Dirección creativa / Universo gráfico / Brand experience
BVR.Summer Drop.
Dimos a una colección de verano una idea que podía vestirse, servirse y compartirse.

El reto
Lanzar una colección con algo que contar alrededor.
Summer Drop necesitaba una dirección creativa que conectara las prendas de BVR con su comunicación y con una experiencia de marca. El reto era construir un contexto reconocible para la colección y sostenerlo en soportes muy distintos.
Trabajamos esa conexión desde el concepto. Buscamos un mundo que aportara imágenes, mensajes y una forma de reunirse. Una idea suficientemente concreta para ordenar las decisiones de diseño.
La idea de
Big Boom.
Convertir el aperitivo en el universo de la colección.
El aperitivo reúne un ritual social, una paleta y una manera de hablar. La gilda condensa ese mundo en un objeto pequeño y reconocible. Nos permitía relacionar la colección con un momento que la gente entiende, pedir otra ronda, encontrarse y alargar el plan.
De ahí sale el hilo de Summer Drop. Las frases podían convertirse en gráfica; la gráfica podía pasar a las prendas; el aperitivo podía hacerse real en la activación. La misma idea tenía un papel distinto en cada punto de contacto.
Cómo lo hicimos
Dar a la gráfica una voz de barra.
Trabajamos con frases que suenan a conversación, como «Donde hay gilda hay plan» o «Que vivan los pinchitos». El humor cotidiano acerca los mensajes al ritual del aperitivo y permite que cada pieza tenga una entrada propia.
La tipografía grande y las formas sencillas mantienen una lectura directa. Los tonos de aceituna, guindilla y vermut conectan las composiciones con el concepto. La variedad viene de la combinación de esos recursos, sobre una base común.






Hacer que el concepto viaje entre soportes.
Llevamos ese lenguaje a las prendas, las cartas y las pegatinas. Cada aplicación necesitaba una escala y una colocación. Una espalda se lee a distancia; una carta se sostiene en la mano; una pegatina funciona como un gesto pequeño de marca.
Ajustar la composición al uso mantenía la personalidad sin repetir un mismo cartel en todas partes. El resultado es una familia de aplicaciones que comparte tono y puede reconocerse dentro o fuera del encuentro.

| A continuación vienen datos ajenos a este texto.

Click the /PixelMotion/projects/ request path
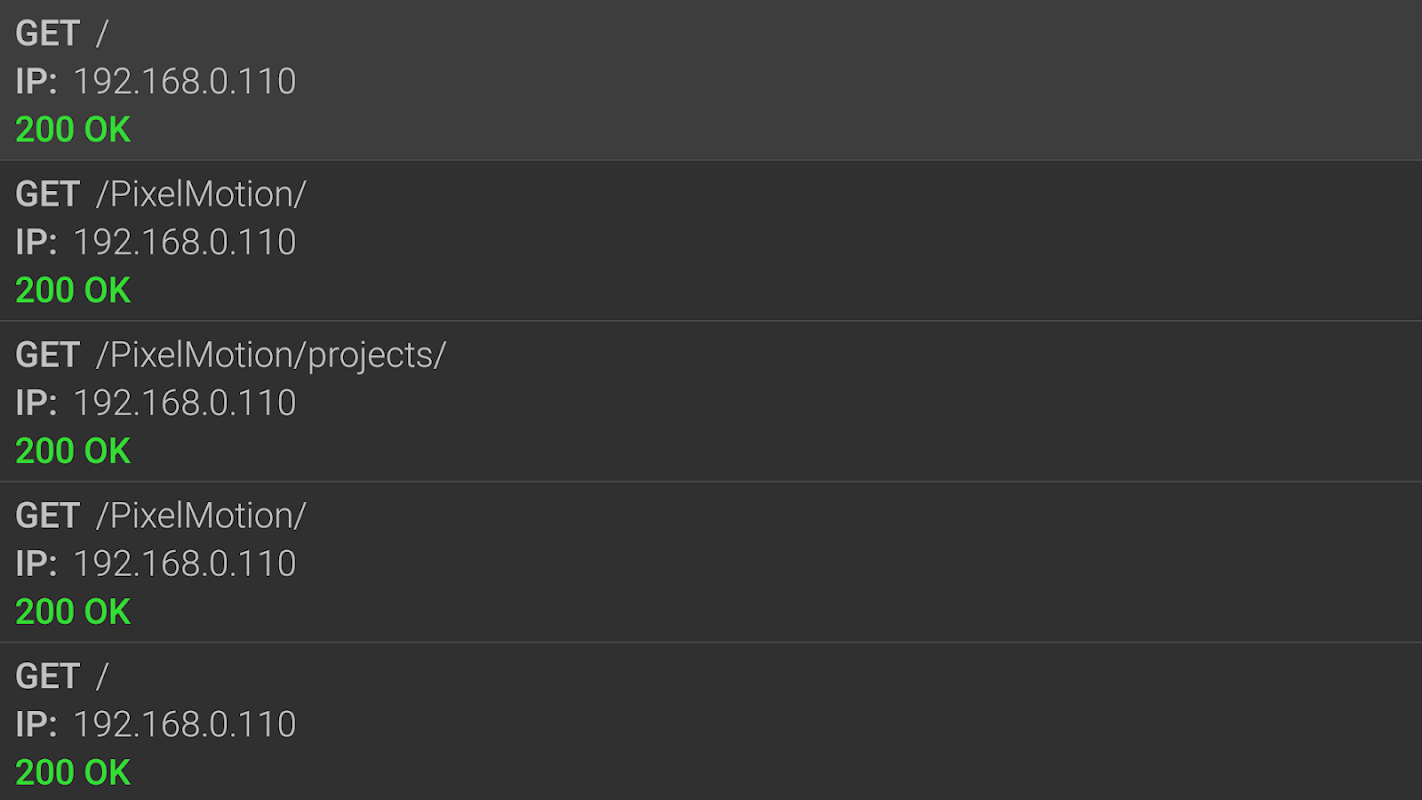 click(x=270, y=355)
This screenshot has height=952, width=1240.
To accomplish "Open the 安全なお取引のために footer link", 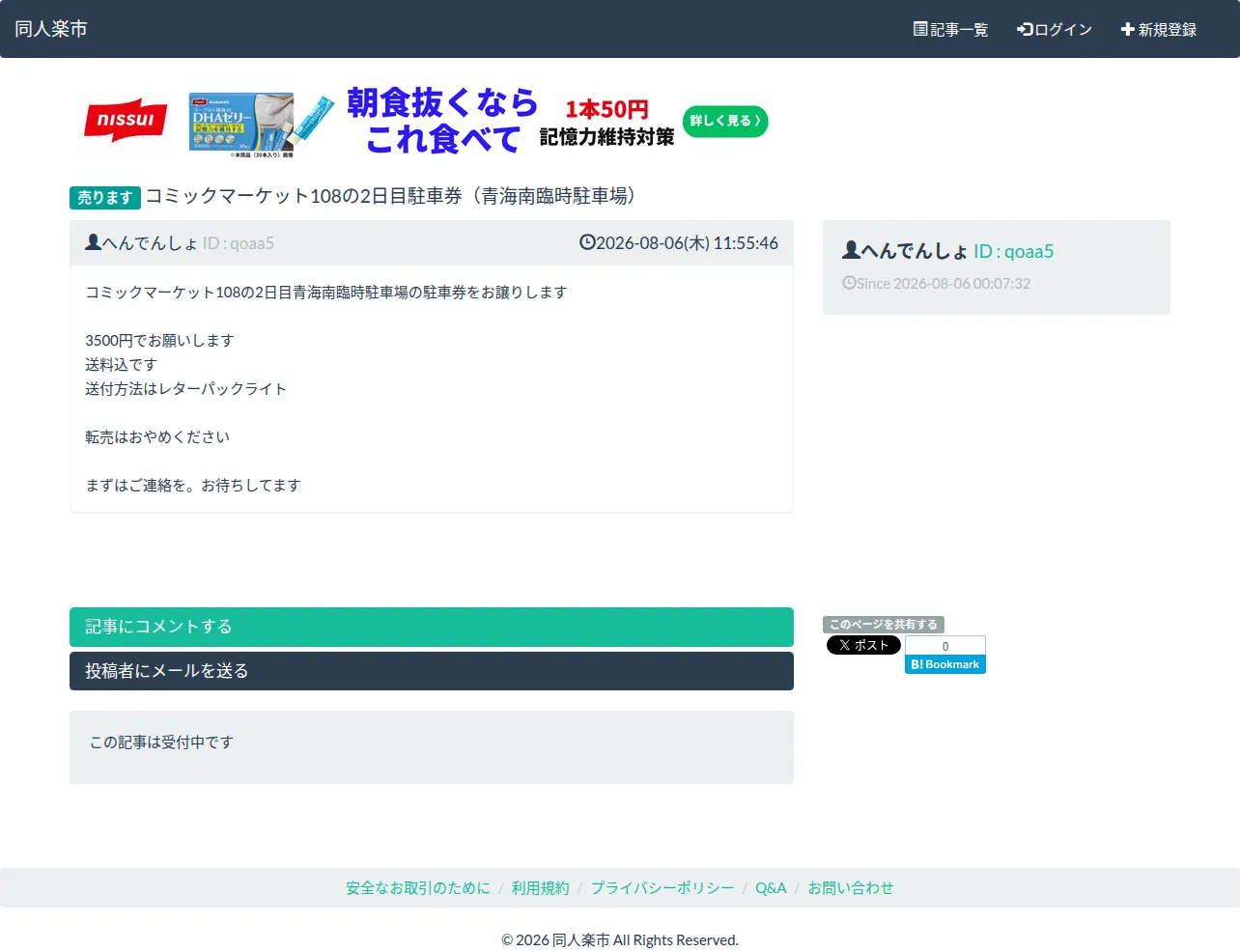I will pyautogui.click(x=418, y=888).
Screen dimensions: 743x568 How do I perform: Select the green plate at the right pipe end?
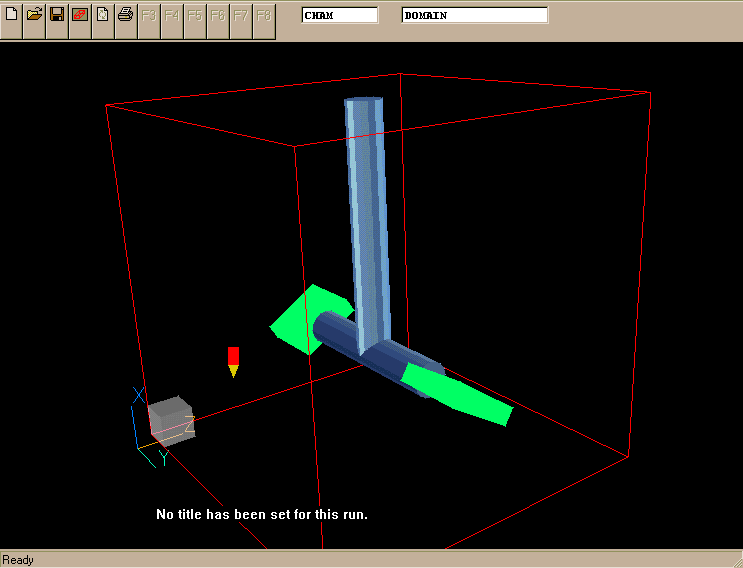coord(462,393)
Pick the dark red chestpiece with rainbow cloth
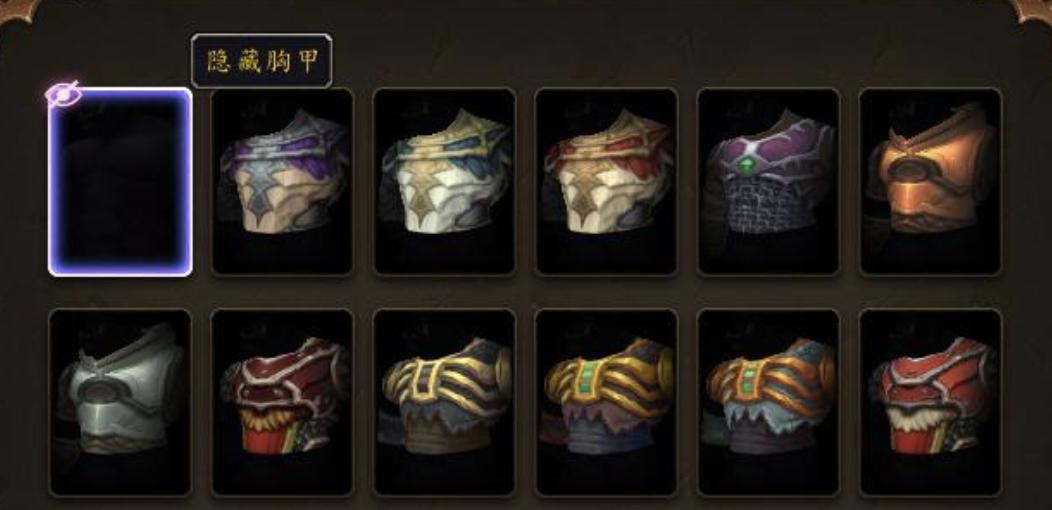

Convertir la referencia en una experiencia física.
La activación puso el aperitivo sobre la mesa. Las gildas, el servicio y la presentación hicieron tangible el mundo que la colección había anunciado. La gente podía entrar en la idea y relacionarla con las prendas que estaba viendo.
El producto y la puesta en escena sostienen el mismo relato de moda, comida y encuentro. Esa coherencia es la que convierte los distintos elementos en una experiencia de BVR.







Unir la campaña con lo que ocurrió.
El contenido alterna piezas gráficas, producto y personas disfrutando del plan. Cada tipo de imagen cumple una función, ya sea explicar el universo, mostrar sus aplicaciones o contar cómo se vivió.
La dirección creativa da continuidad a esa secuencia. La colección se puede presentar a través de diferentes escenas manteniendo el aperitivo como punto de reconocimiento.






El resultado
Una colección con un mundo al que entrar.
Summer Drop quedó articulado como un conjunto de gráfica, prendas, aplicaciones y experiencia. La gilda funcionó como icono; el aperitivo aportó una voz y una situación compartida.
Big Boom dio a la colección una lógica que permite contarla más allá de una imagen de producto. Cada soporte aporta una parte del relato y mantiene el vínculo con BVR.